Barring anything else, the RFC822 expression isn't so bad that someone should replace it with the kind of thing you are suggesting.

Sorry if I don't see it.


Honestly I don't understand why people get all flustered over email validation, I would probably use something along the lines of this just to check that the email address is along the lines of name@domain.com, obviously this could do with a little tweaking.

The best way to validate an email address is to send an email to whatever address is supplied to you, if it is a true email address the user will receive an email and it will be validated, if not then their account or query will go unused/unanswered and that will be down to them.


> Honestly I don't understand why people get all flustered over email validation

Multiple reasons, and, yes, context is important.

Landing Page: You have one, and ONLY ONE, opportunity to capture a potential new customer's contact info. If they make a mistake entering their email and you didn't catch it you'll loose them forever. You can't send an email to let them know they entered two periods by mistake, can you? They are gone and you screwed-up.

Every single potential customer is sacred. Thou shalt not loose them by being careless.

Forum signup: In general terms, if someone is visiting a forum it probably means that they want to sign-up. In this case, it is OK to make them enter their address twice, make sure they match and send them a confirmation email. They'll probably try to log-on later on and discover something went wrong and re-register.

While I said "that's OK", I also think it is bad form not to at least do enough validation of all input data, including email, to catch innocent mistakes. I think people who are against email validation might have that position because they don't understand it or gat bitten by a crappy regex expression and that is that.

Now your forum sign-up user is angry because they have to enter all of their information again and go through the process one more time. Who knows, they might make a mistake once again. While I don't have any data to back this up I would venture to guess that the drop-off rate for making a visitor enter all of their data multiple times is significant.

Payment Confirmation: Must check as much as you can.

From my vantage point taking ANY action that might loose or annoy a visitor is simply --to be kind-- programming.
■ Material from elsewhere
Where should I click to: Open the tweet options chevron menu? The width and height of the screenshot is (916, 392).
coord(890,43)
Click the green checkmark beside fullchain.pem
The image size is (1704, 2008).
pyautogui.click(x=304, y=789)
There's no excuse for that in my book.


It's a good approach because it doesn't filter out grammatically correct e-mails while blocking the blatantly false.

About the invalid cases, who cares? It's not a problem, you must send an e-mail to check for correctness either way:

your user may

* wrongly type his e-mail e.g. bil.gates@microsoft.com

* write on purpose a valid e-mail of another person e.g. yourbestenemy@gmail.com

* write a grammatically valid but nonexistent address

* forget how to access his own e-mail address

You must always send a mail to confirm his validity, so if you have some false positives there is no harm, and it's faster to validate too.


> It's a good approach because it doesn't filter out grammatically correct e-mails while blocking the blatantly false.

Sorry, that's not a good reason to use this. If you use the correct approach you will NOT filter out syntactically correct emails and you WILL catch all invalid addresses that can be detected syntactically.

It just isn't a good idea to use this expression in place of the RFC822 expression. And, keep in mind, I am not a fan of the RFC822 expression.

With regards to your other scenarios, please read my reply to "rawb92" here:

http://news.ycombinator.com/item?id=5003032

In a nutshell, if someone enters a malformed email address by mistake and you don't catch it, it's game over. What are you going to do? Send them an email?

The spammers and tricksters will always exist. You'll have to decide how to deal with them yourself. In other words, stuff like someone attempting to sign-up their buddy to a porn site. That's got nothing to do with email validity, that's a matter of identification, and, yes, in that case the first line of defense is to send out a confirmation email.


This is an interesting sample. Can I see the rest of your data?


> then check second group for common domain typos, and what have you.

You can use something like Mailcheck.js [0] for that client-side; it'll help weed out a lot of domain typos.